Goal of the exercise. Exactly as given, repeat all of the entries.

[Records from a dataset]
======

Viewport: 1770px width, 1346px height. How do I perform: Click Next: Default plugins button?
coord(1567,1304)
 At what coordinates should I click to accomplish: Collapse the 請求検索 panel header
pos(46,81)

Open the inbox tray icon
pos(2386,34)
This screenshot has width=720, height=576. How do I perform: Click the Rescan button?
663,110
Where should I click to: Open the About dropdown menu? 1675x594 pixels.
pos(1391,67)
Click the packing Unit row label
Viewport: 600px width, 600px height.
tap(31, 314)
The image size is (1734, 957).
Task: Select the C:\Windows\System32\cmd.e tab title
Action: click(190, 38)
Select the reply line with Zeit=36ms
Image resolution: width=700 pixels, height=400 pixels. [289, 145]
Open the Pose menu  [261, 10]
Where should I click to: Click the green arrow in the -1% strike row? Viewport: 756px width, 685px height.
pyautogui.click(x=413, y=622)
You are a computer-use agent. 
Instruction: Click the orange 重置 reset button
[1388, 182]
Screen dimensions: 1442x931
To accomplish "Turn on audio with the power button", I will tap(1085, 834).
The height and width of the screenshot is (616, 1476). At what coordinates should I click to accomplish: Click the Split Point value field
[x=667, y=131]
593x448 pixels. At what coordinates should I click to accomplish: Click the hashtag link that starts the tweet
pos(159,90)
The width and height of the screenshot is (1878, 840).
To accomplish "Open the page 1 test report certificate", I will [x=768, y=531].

======

Completed exercise.
Viewport: 1770px width, 1346px height. How do I perform: Click Next: Default plugins button?
coord(1567,1304)
 At what coordinates should I click to accomplish: Collapse the 請求検索 panel header
pos(46,81)

Open the inbox tray icon
pos(2386,34)
This screenshot has width=720, height=576. How do I perform: Click the Rescan button?
663,110
Where should I click to: Open the About dropdown menu? 1675x594 pixels.
pos(1391,67)
Click the packing Unit row label
Viewport: 600px width, 600px height.
tap(31, 314)
The image size is (1734, 957).
Task: Select the C:\Windows\System32\cmd.e tab title
Action: click(190, 38)
Select the reply line with Zeit=36ms
Image resolution: width=700 pixels, height=400 pixels. [289, 145]
Open the Pose menu  [261, 10]
Where should I click to: Click the green arrow in the -1% strike row? Viewport: 756px width, 685px height.
pyautogui.click(x=413, y=622)
You are a computer-use agent. 
Instruction: Click the orange 重置 reset button
[1388, 182]
Screen dimensions: 1442x931
To accomplish "Turn on audio with the power button", I will tap(1085, 834).
The height and width of the screenshot is (616, 1476). At what coordinates should I click to accomplish: Click the Split Point value field
[x=667, y=131]
593x448 pixels. At what coordinates should I click to accomplish: Click the hashtag link that starts the tweet
pos(159,90)
The width and height of the screenshot is (1878, 840).
To accomplish "Open the page 1 test report certificate", I will [x=768, y=531].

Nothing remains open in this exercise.